Meanwhile, this, reproduced under the Fair Dealing provisions (§29) of the Copyright Act from today’s _Globe and Mail_ web site, highlights the story and Dosanjh’s _retraction_ but still tries to accuse the Tories of playing politics with the issue:

http://www.theglobeandmail.com/blogs/bureau-blog/whos-playing-politics-with-disaster/article1431450/


> Who's playing politics with disaster?
> Jane Taber
> 
> Thursday, January 14, 2010
> ...




Harper goes to make a donation and that’s “playing politics?” Wow! Talk about yellow journalism.


----------



## ModlrMike (14 Jan 2010)

E.R. Campbell said:
			
		

> Harper goes to make a donation and that’s “playing politics?” Wow! Talk about yellow journalism.

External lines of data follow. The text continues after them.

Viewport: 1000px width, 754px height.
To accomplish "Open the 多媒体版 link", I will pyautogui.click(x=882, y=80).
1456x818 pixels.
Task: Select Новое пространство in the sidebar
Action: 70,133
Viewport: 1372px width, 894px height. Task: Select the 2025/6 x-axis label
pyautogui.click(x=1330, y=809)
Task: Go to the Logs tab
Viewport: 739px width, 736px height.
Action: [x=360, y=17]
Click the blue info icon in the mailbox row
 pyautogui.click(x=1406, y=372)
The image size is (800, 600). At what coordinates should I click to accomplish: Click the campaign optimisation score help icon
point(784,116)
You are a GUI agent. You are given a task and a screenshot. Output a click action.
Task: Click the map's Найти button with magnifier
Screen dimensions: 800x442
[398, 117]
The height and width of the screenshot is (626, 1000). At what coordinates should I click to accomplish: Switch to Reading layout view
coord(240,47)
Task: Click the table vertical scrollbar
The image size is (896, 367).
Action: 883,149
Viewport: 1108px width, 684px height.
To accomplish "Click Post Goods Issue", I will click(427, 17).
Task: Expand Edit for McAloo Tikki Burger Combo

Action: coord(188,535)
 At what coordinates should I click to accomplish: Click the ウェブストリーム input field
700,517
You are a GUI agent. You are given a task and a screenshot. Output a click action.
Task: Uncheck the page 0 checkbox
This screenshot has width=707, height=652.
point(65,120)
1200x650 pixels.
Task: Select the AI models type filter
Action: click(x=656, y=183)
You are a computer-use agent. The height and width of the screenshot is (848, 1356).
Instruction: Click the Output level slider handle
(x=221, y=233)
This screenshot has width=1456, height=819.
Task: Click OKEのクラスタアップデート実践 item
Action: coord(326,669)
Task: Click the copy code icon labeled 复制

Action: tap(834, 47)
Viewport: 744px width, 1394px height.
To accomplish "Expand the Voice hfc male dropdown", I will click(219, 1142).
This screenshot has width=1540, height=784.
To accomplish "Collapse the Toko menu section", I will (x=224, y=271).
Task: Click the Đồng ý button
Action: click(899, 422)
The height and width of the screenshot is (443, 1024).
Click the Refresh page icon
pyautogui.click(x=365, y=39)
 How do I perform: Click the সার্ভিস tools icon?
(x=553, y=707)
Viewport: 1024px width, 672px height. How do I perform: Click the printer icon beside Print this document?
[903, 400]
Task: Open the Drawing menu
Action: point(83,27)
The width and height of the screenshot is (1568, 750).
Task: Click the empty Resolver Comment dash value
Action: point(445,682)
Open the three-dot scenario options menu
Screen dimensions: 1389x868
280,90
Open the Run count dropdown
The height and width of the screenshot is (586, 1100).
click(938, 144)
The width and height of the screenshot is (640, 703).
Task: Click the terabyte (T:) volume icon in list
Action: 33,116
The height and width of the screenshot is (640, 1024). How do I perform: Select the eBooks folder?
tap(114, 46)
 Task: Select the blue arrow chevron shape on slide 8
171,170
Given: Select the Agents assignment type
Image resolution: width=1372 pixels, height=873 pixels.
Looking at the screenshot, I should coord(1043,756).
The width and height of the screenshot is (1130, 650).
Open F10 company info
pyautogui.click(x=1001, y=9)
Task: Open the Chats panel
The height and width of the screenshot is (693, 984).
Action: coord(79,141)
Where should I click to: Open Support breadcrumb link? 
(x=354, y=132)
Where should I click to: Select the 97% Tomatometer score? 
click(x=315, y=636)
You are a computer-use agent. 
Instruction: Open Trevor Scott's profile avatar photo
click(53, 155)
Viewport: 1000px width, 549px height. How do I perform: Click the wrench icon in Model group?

I call it leading by example!


----------



## Kat Stevens (14 Jan 2010)

ModlrMike said:
			
		

> I call it leading by example!



I call it "being human".


----------



## ModlrMike (14 Jan 2010)

Kat Stevens said:
			
		

> I call it "being human".


It can be both... at the same time.


----------



## vonGarvin (14 Jan 2010)

dapaterson said:
			
		

> "Politician is an opportunist" reads like "RCR solider is anal-retentive."
> 
> In other words, redundant.


Why, I'll get you, dapaterson!

(Just as soon as the paint dries on my rocks...)


----------



## RangerRay (15 Jan 2010)

There's a reason why he is no longer the premier of BC!  He was a slimey snake then and he's a slimey snake now.


----------



## Fusaki (15 Jan 2010)

dapaterson said:
			
		

> "...reads like "RCR so*lid*er is anal-retentive..."



I think you meant "RCR *soldier*".

I CAN'T PAAAASSSSS FAUUUUUUUULLLTTTSSS!!!!!!!!!!!!! ARRRRGHHHHHHHHH!

:blotto:


----------



## 2 Cdo (15 Jan 2010)

E.R. Campbell said:
			
		

> Meanwhile, this, reproduced under the Fair Dealing provisions (§29) of the Copyright Act from today’s _Globe and Mail_ web site, highlights the story and Dosanjh’s _retraction_ but still tries to accuse the Tories of playing politics with the issue:
> 
> http://www.theglobeandmail.com/blogs/bureau-blog/whos-playing-politics-with-disaster/article1431450/
> 
> ...



The good old Mop and Pail, only good for putting down in the puppys room. 8)


----------



## PanaEng (15 Jan 2010)

Technoviking said:
			
		

> Why, I'll get you, dapaterson!
> 
> (Just as soon as the paint dries on my rocks...)


Dude! 
you RCR guys are hard core...
I don't even shave mine


alright -[ /off topic]

All politicians are opportunistic...
some just slither lower than the others.

cheers,
Frank


----------